There are lots of problems with wind power.
Wind turbines are ugly and loud. They kill lots of birds. They only produce electricity if the wind is blowing, obviously. Plus, they’re expensive, relying on lots of government subsidies to get up and running. Combined with the fact that green energy is associated with left wing politics, it’s surprising to find out that states like deep red Texas and Oklahoma lead the country in wind power capacity.
We gathered our data from the American Wind Energy Association, a national trade association advocating for public policies friendly to the wind power industry. We used turbines in place of a bar chart to indicate how much electrical capacity each state generates. We then color-coded each turbine to highlight the number of homes the industry can power, combined with the total investment each state has made in the industry as of 2018. This approach gives you a quick snapshot of wind energy investments around the country.
Wind is a tricky thing to harness for electrical power, but there appears to be a correlation between the amount invested and total power returned. For instance, Indiana forked over some $4.5B to the wind industry and created in 2,117 MW of power. Texas put forward $42B and received 23,262 MW for the money, or about 10 times as much as Indiana. That being said, there are clearly some start-up costs associated with wind turbines. Unless a state is willing to spend or subsidize at least several billions of dollars, it won’t ever see substantial levels of power generation. Delaware, Connecticut and New Jersey have a long way to go.
At first glance, it also appears that the sheer amount of electrical capacity is directly related to the number of homes able to subsist on that power.

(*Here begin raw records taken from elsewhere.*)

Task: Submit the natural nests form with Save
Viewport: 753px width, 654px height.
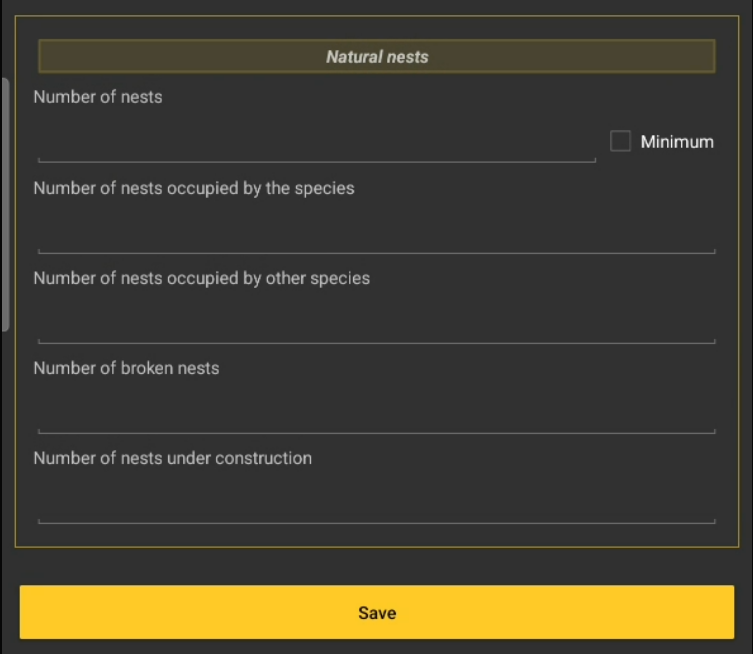Action: click(x=376, y=612)
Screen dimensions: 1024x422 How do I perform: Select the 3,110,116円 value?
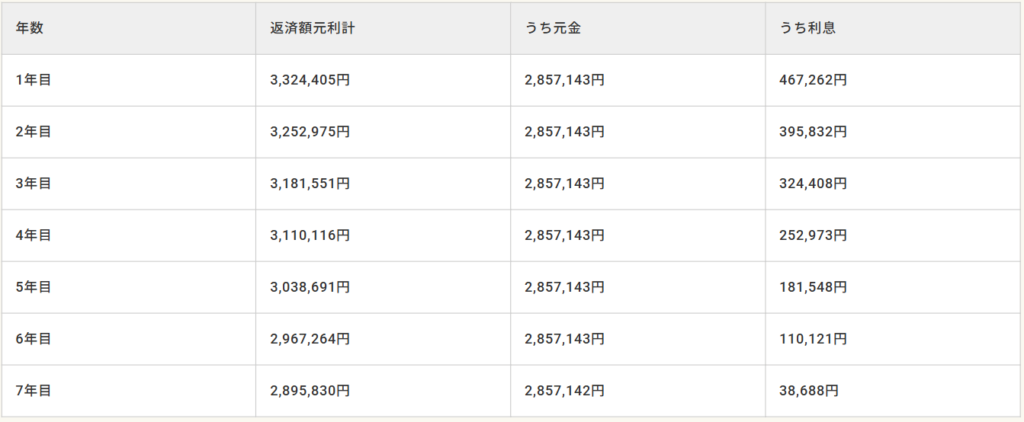(x=310, y=236)
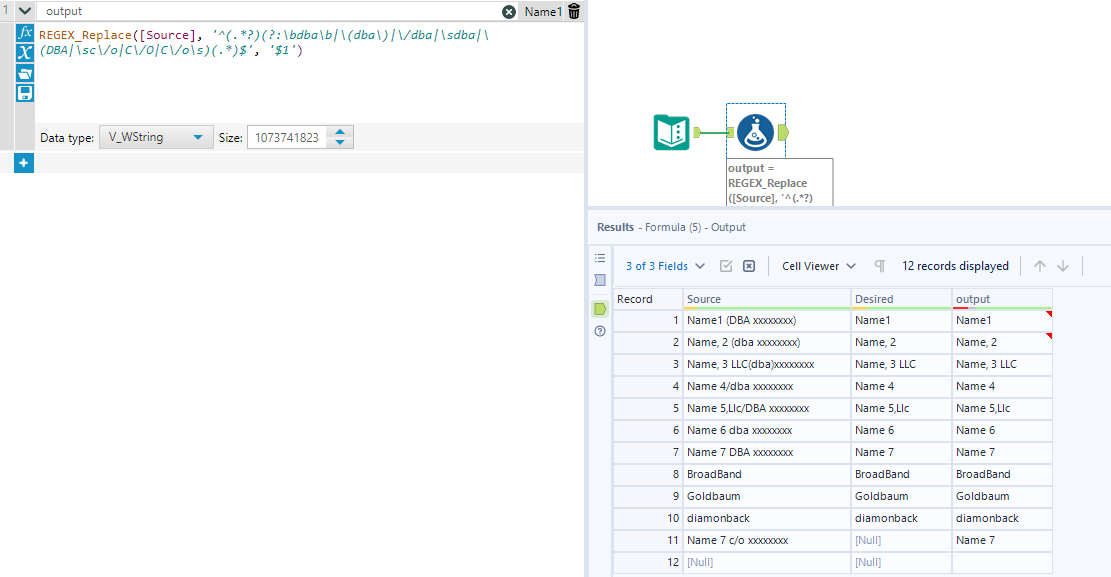Save the expression using the disk icon

(x=23, y=93)
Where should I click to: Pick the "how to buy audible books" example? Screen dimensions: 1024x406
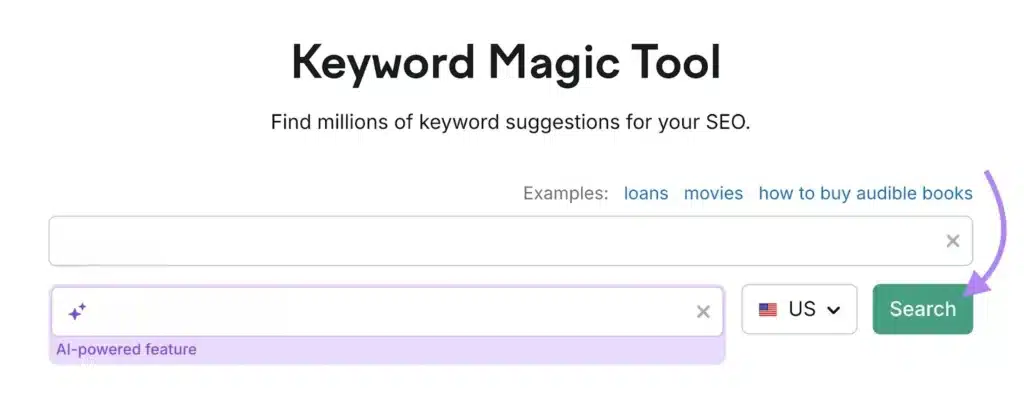(x=865, y=194)
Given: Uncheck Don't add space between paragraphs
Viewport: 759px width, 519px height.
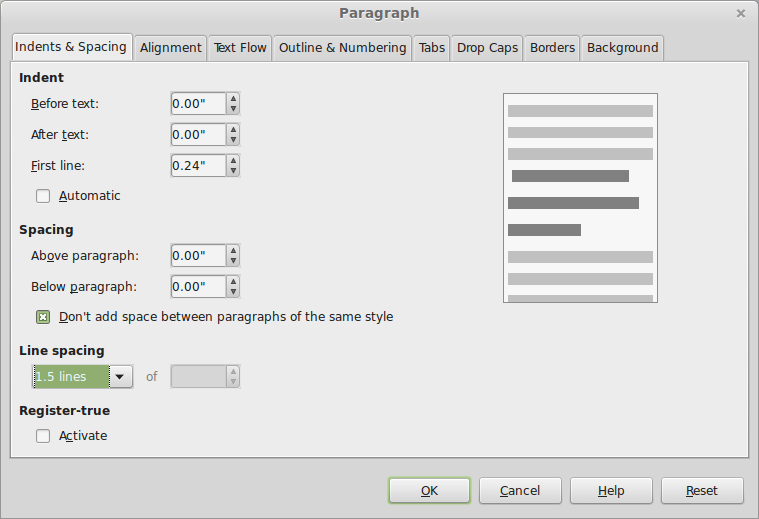Looking at the screenshot, I should click(x=43, y=317).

After all, it makes intuitive sense that states generating the most power can supply more homes. But look at North Dakota, which only has 2,996 MW of installed capacity supplying some 1M+ homes. How can that be?

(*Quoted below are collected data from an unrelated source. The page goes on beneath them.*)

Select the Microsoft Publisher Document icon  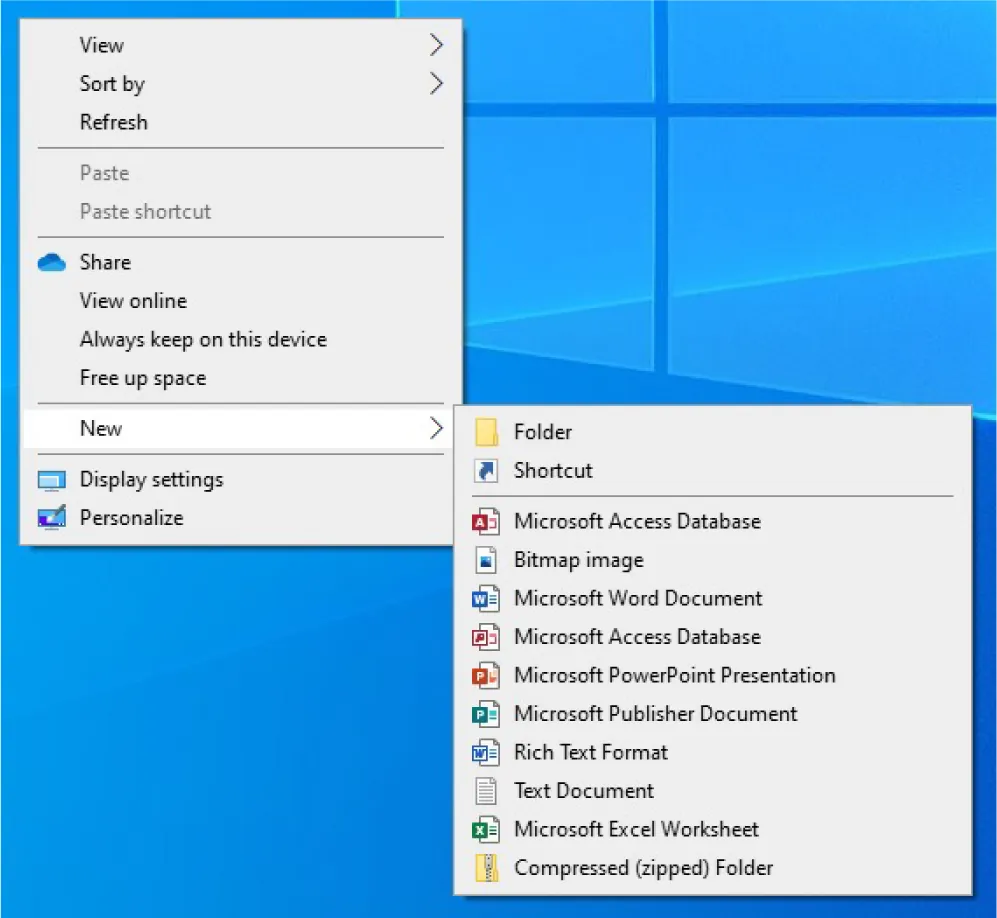(487, 713)
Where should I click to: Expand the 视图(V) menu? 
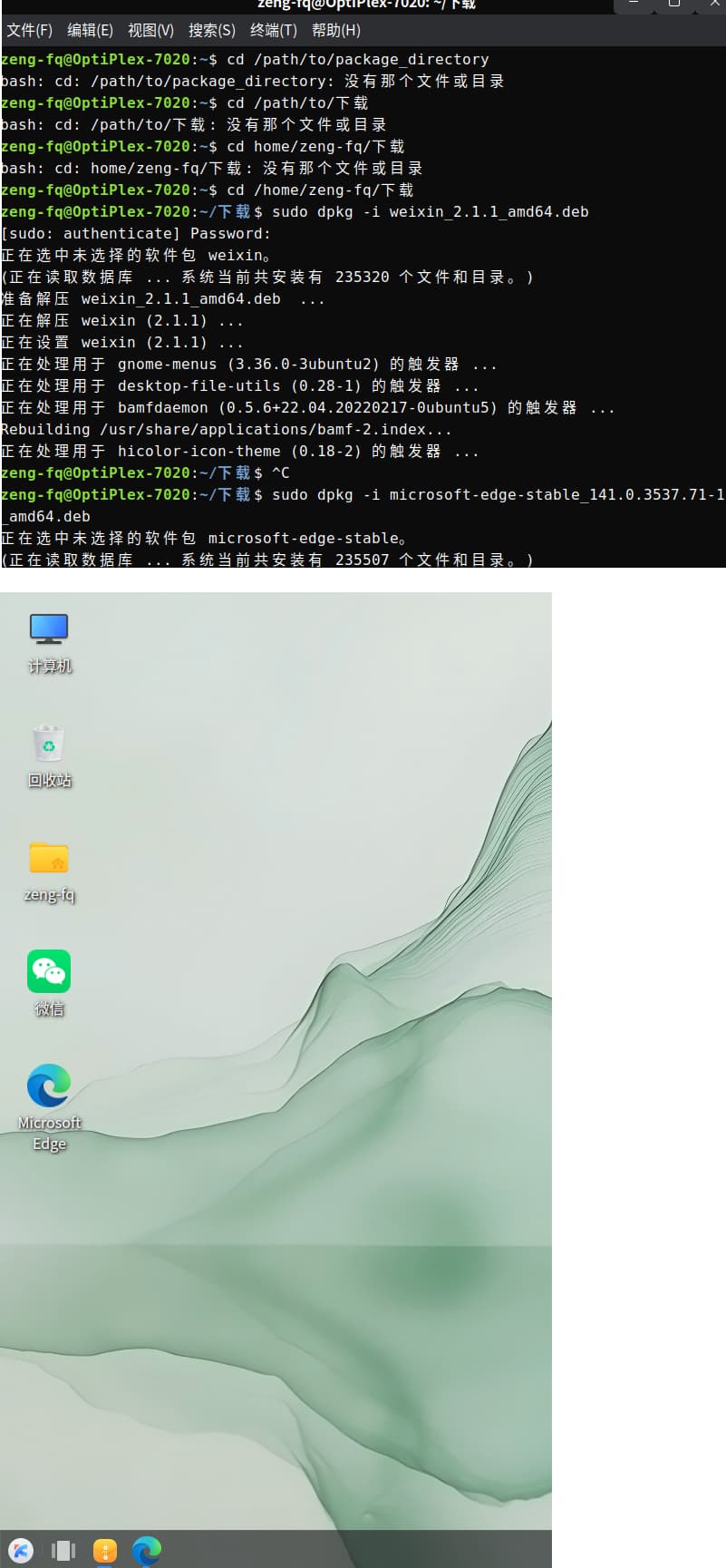pyautogui.click(x=150, y=30)

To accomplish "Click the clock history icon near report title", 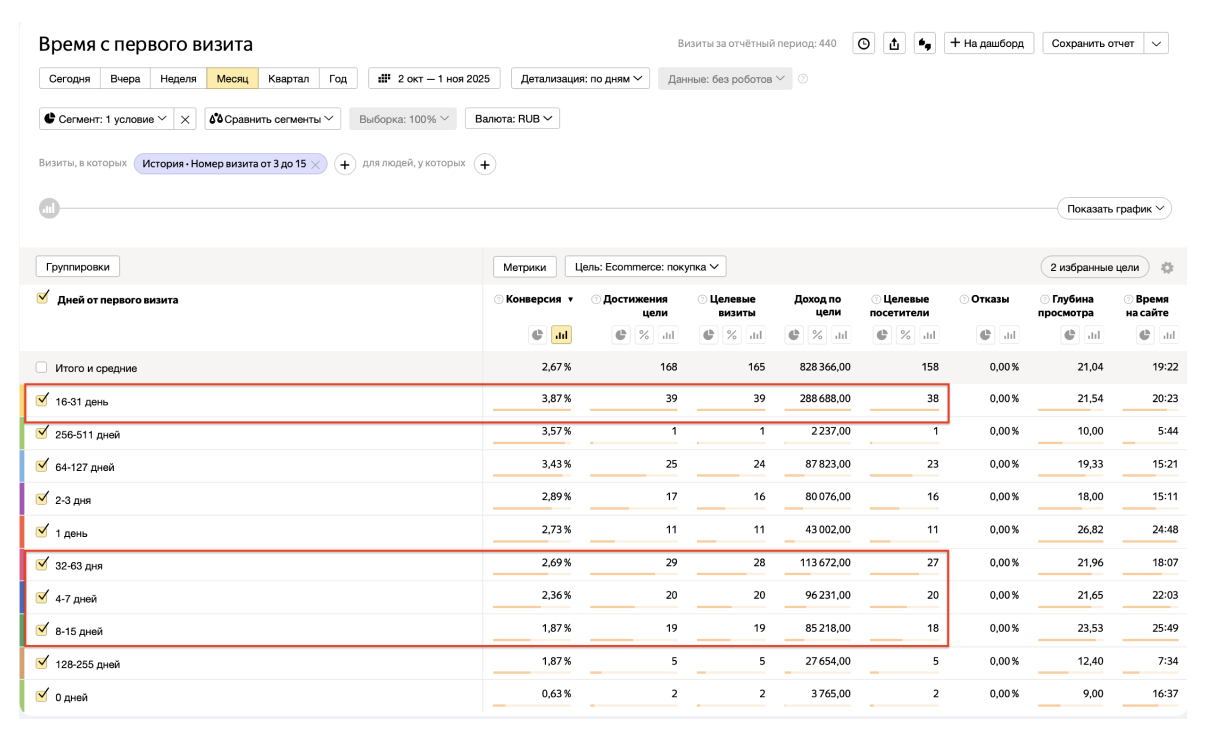I will click(864, 43).
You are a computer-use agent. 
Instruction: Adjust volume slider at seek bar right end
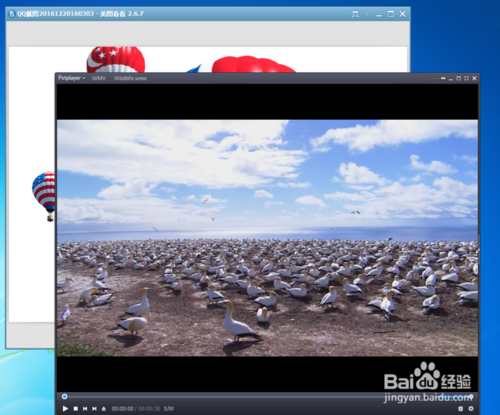[471, 396]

Part of the answer is that there is another dynamic hiding beneath the surface of our visualization. It’s critical to bear in mind differences between rural and urban states when looking at a chart like this. For example, Iowa and Kansas both have comparable wind capacity to California, but California is the most populous state in the country by far, with just under 40 million people. Iowa (30th most populated) and Kansas (35th) are several orders of magnitude smaller, not to mention Oklahoma (28th), which by this measure is truly the nation’s leader in green energy. If California invested in wind energy at the same rate as Kansas, it’d have some 10 times more electrical capacity.